*Information*.
Segment Open

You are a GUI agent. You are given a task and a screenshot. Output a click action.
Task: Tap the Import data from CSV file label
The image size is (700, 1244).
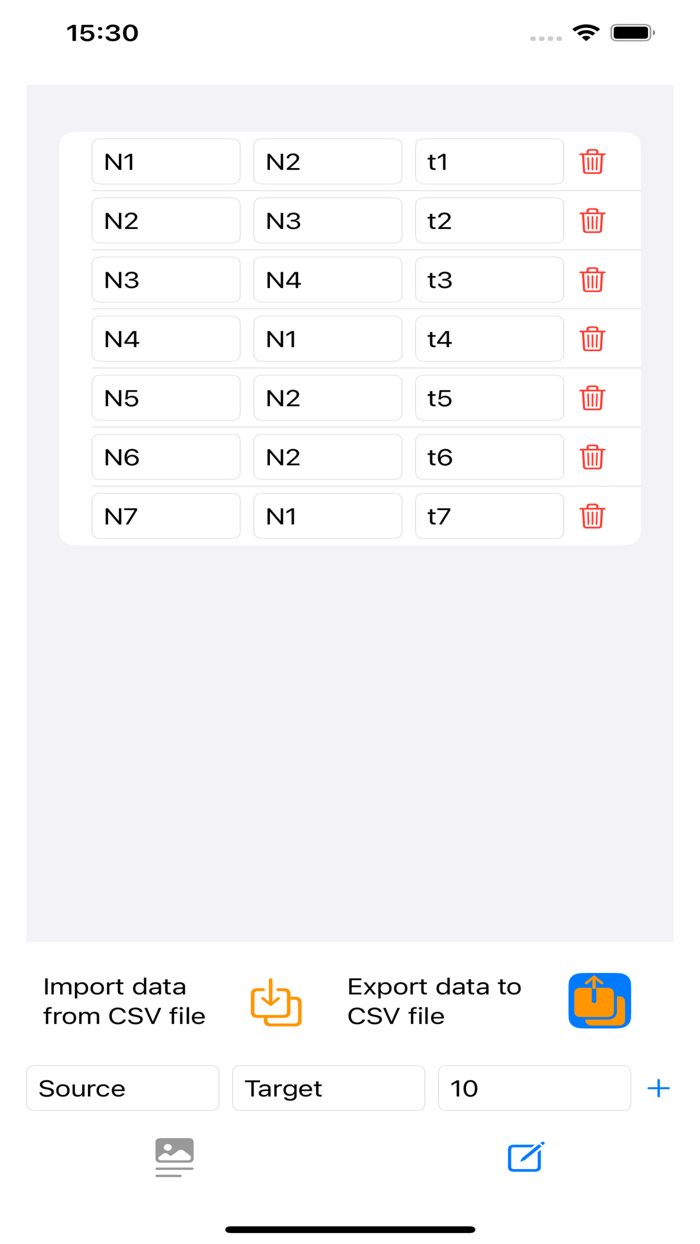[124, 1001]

Segment Closed
Segment Open

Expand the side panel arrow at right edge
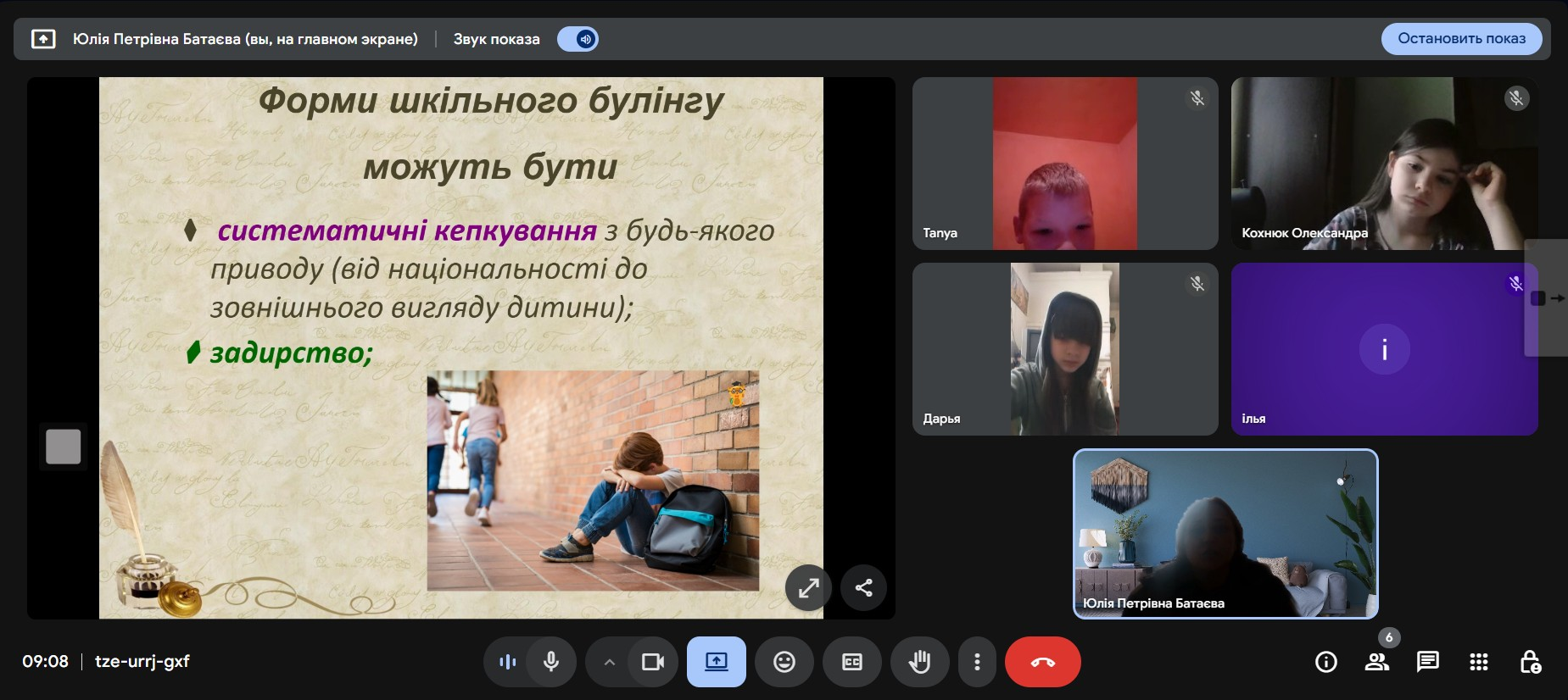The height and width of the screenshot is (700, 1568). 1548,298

Segment Closed
Segment Open

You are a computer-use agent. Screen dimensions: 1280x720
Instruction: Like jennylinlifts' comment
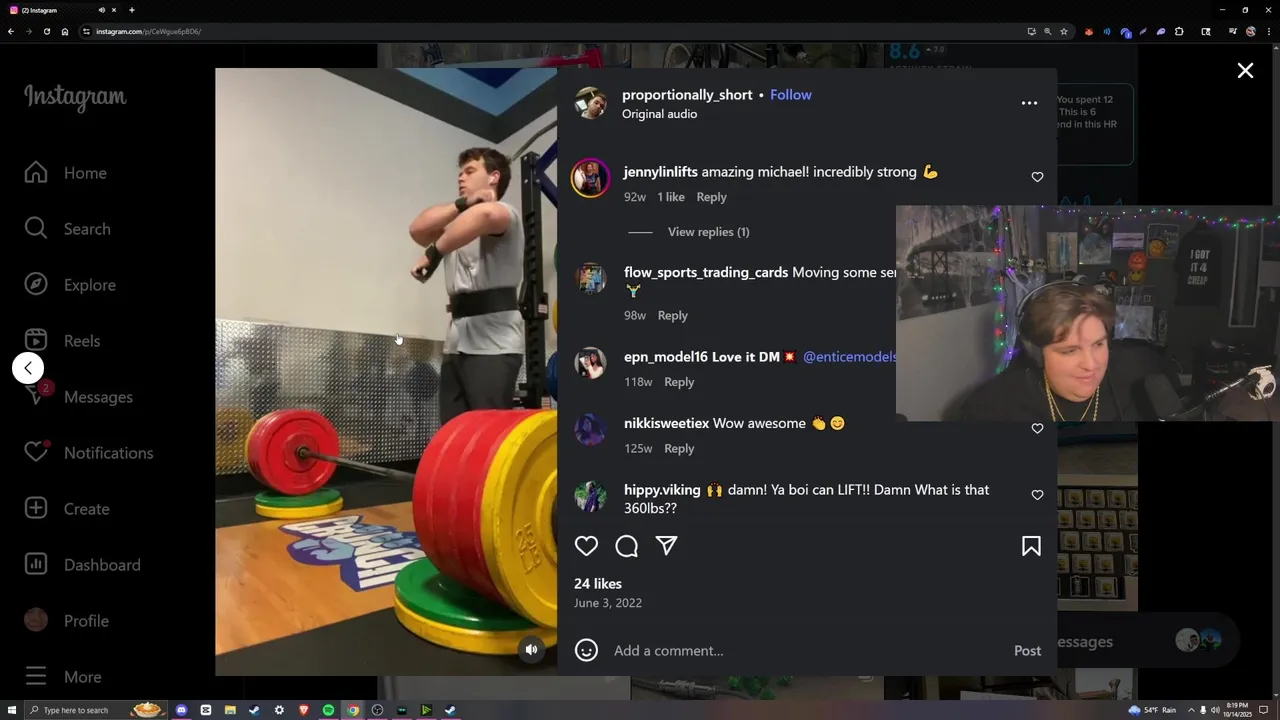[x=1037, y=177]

Segment Closed

*What is required*.
Your reply must be one number, namely how many lines of the material above contain the string "agent".

*Task result*.
2